How to easily stream to two or more locations? – The Helping Squad

How to easily stream to two or more locations?

Streaming to more than one service can be done using an RTMP Server that relays your input to several outputs or using an external service. Services like restream.io offer free and paid options to send your stream to several services at the same time. This can be a viable option if you have not enough upload speed or bandwidth limitations on your internet connection.

Assuming you prefer doing it yourself nginx with the addition of arut’s rtmp module can do the job for us. So let me quickly explain a few things first:

  • your upload bandwidth is “the” limit: (your upload – some free room) / stream bitrate = maximum number of streams
  • nginx-rtmp on windows cannot transcode for you, so input = output BUT
    • the linux version can send different streams from one input
    • for windows you need a workaround (manual ffmpeg setup, or similar)
  • in contrast to xsplit you can save a lot of cpu power if you send the same stream to several locations over nginx
  • one downside is that you get no info about dropped frames or disconnects as this is all handled by the nginx server
  • as always, there are different ways to reach your perfect solution, but this is a quick and easy one

Now to get started, you can compile nginx yourself (the standard download/binary does not include the rtmp-module). If you are familiar with docker you can also get docker nginx-rtmp containers. And on github you can find a few people rying to keep the nginx-rtmp module alive.

To receive a stream and send it to out different locations we have to change the “nginx.conf”. It is located in the conf folder and should look something like this afterwards:

#user  nobody;
worker_processes  1;

error_log  logs/rtmp_error.log debug;
pid        logs/nginx.pid;

events {
    worker_connections  1024;
}

rtmp {
    server {
        listen 1935;
        chunk_size 8192;

        application stream {
            live on;
            meta copy;
            push rtmp://live-ams.twitch.tv/app/live_XYZ_ZXY;
            push rtmp://live.hitbox.tv/push/username?key=XYZ;
        }
    }
}

You can overwrite the nginx.conf with the above or just copy over the application stream to my included config (if you want to use the http stuff for statistics etc). This very simple config just includes one application called stream which waits for you to send a stream to it.

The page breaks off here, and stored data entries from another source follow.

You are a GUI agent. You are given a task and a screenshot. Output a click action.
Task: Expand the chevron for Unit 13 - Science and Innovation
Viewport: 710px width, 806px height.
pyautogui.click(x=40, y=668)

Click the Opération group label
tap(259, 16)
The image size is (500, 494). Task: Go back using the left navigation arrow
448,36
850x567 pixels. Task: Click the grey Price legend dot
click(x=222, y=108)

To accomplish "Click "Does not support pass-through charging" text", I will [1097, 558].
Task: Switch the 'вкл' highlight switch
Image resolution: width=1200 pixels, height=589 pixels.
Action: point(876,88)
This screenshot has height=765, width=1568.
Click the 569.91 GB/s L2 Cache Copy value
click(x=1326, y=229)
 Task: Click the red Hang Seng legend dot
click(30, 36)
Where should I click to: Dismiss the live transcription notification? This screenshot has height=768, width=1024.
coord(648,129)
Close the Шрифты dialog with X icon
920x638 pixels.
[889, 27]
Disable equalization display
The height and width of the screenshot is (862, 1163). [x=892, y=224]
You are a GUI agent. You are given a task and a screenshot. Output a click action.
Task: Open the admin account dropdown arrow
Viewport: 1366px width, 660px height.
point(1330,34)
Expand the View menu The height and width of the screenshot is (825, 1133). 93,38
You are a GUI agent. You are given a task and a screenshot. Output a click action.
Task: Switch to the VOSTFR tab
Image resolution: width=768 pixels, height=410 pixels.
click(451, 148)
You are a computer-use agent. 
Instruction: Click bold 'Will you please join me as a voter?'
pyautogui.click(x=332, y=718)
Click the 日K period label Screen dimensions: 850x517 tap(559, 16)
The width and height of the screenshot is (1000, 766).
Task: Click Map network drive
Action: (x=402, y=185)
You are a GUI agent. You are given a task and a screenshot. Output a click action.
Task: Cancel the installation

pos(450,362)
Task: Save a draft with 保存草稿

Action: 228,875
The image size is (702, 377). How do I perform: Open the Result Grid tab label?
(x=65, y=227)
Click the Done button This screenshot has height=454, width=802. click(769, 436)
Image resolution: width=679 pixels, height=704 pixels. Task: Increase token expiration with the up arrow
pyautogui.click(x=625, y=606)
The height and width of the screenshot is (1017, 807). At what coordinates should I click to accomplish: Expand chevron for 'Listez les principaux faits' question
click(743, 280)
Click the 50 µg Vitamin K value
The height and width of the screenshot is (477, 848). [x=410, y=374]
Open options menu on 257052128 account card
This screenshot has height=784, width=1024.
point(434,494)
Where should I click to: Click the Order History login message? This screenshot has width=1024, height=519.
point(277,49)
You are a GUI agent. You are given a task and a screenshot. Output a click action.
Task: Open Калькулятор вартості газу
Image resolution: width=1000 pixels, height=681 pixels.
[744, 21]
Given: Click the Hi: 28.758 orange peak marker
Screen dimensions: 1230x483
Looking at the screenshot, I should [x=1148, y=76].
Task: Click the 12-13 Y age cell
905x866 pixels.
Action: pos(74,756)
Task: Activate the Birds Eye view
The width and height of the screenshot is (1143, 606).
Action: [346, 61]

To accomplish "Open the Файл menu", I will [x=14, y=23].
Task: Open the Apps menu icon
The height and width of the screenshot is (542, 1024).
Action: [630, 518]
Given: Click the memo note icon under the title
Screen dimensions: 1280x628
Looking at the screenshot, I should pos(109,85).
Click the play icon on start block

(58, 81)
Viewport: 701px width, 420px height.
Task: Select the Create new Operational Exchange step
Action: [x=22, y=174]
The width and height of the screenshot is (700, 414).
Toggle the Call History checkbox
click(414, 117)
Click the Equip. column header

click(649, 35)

The really important part are the two “push” directives I defined. As soon as the application receives your stream it will start sending it to both locations I set after the push. In this example to twitch.tv amsterdam server and to the hitbox.tv master. In OBS, XSplit or whatever program you use you would just setup a stream to a custom location (in xsplit custom rtmp) and choose rtmp://your.ip/stream as your server address and just enter anything for the streamkey/playpath.

This server is not secured in any way, so anyone that finds out your application name and ip address could use your application to stream to the services you setup in the push directive. But luckily you can check out my guide on how to secure your nginx server if you are afraid of something like that happening. So the only downside of this whole setup, remember the big plus of less cpu usage compared to two or more encodings xsplit would do, is that you get less information about the connection to your services.

In OBS or Xsplit you will only see how good your connection to the nginx server is. And especially on a local hosted one, this should be always fine. So you will have to ask your viewers sometimes if everythings fine and regularly check that both or all streams are still online.

Last but not least the nginx error logging capabilities can give you a lot of info of what went wrong, so always check them if you have problems, and see you soon for the next tutorial!